Fig. 4. Comparison of cellular and humoral immunity between primary challenge and rechallenge stages in macaques.

Four macaques (M3–M6) were rechallenged at 28 dpi (dotted line and shaded areas), and the results of the initial infection and rechallenge were compared at the same time points after the challenge and after the rechallenge. (A) Percentages of memory CD4⁺/CD8⁺ T cell subsets, memory B cells, plasma cells, or activated CD8⁺ T cells from peripheral blood for the challenge–rechallenge experiments.
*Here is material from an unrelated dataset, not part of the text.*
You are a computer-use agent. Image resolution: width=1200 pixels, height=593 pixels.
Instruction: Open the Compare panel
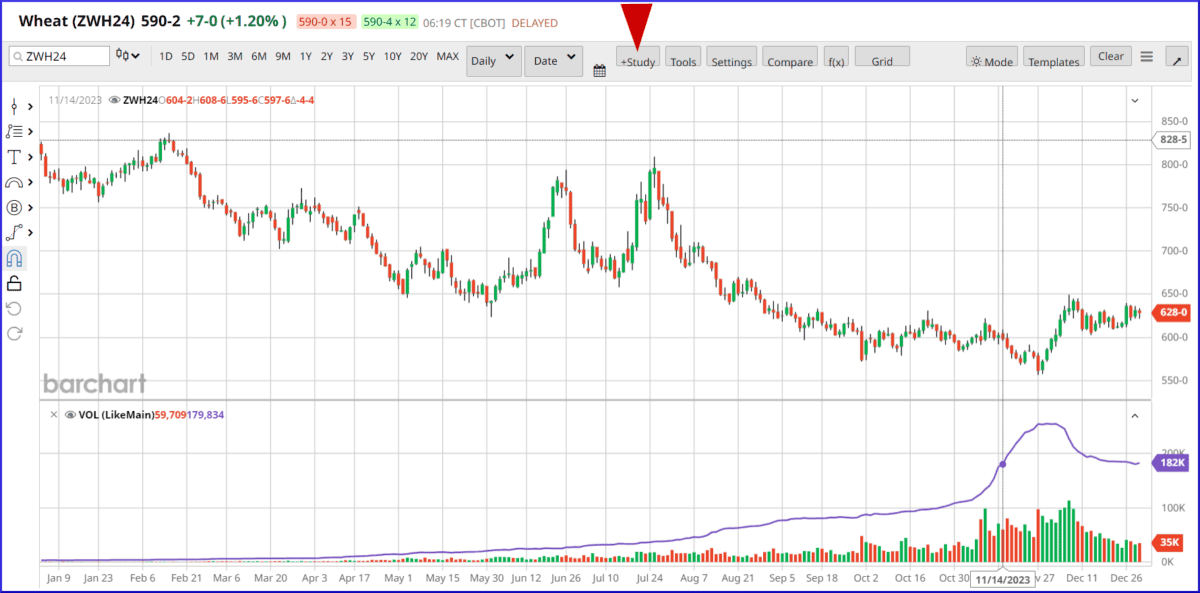tap(789, 60)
Compared with 0, 5 or 14 dpi, there was no significant differences on the percentage of naive CD4⁺/CD8⁺ T cells (CD4⁺/CD8⁺ Tnaïve, CD3⁺ CD4⁺/CD8⁺ CCR7⁺ CD45RA⁺), central memory CD4⁺/CD8⁺ T cells (CD4⁺/CD8⁺ Tcm, CD3⁺ CD4⁺/CD8⁺ CCR7⁺ CD45RA⁻), effective memory T cells (CD4⁺/CD8⁺ Tem, CD3⁺ CD4⁺/CD8⁺ CCR7^- CD45RA⁻), memory B cells (CD3⁻ CD20⁺ CD27⁺) and plasma cells (CD3⁻ CD20⁺ CD43⁺) from peripheral blood at 0, 5, 14 dpr (unpaired t-test, ns, P > 0.05). The activation of CD8⁺ T cells (CD8⁺ CD38⁺ HLA-DR⁺ or CD8⁺ CD38⁺ HLA-DR⁺ PD-1⁺) at 14 dpi were increased compared with the baseline (unpaired t-test, ^#P < 0.05, ^##P < 0.01), and elevated levels of CD8⁺ CD38⁺ HLA-DR⁺ T cells were also observed at 28 dpi (unpaired t-test, 0 dpi vs 0 dpr, * P < 0.05). (B) Percentages of memory CD4⁺/CD8⁺ T cell subsets, memory B cells, plasma cells or activated CD8⁺ T cells from lymph nodes between 5 dpi and 5 dpr. An increased percentage of CD4⁺ Tcm cells and decreased percentage of CD4⁺ Tnaïve cells and memory B cells from lymph nodes were found in the dot plots (unpaired t-test, *P < 0.05, **P < 0.01). (C) Levels of specific IgG against the spike protein of SARS-CoV-2 in four rechallenged monkeys. The levels of anti-viral antigen-specific IgG from each monkey were detected at 3, 7, 14, 21, 28, 33, and 42 dpi. Significantly increased levels of IgG were observed between the primary and second challenges (unpaired t-test, **P < 0.01, 14 dpi vs. 14 dpr; ^# P < 0.05, 3 dpi vs. 21 dpi, 28 dpi vs. 42 dpi). (D) Neutralizing antibody titers for protection of SARS-CoV-2-infected monkeys against reinfection.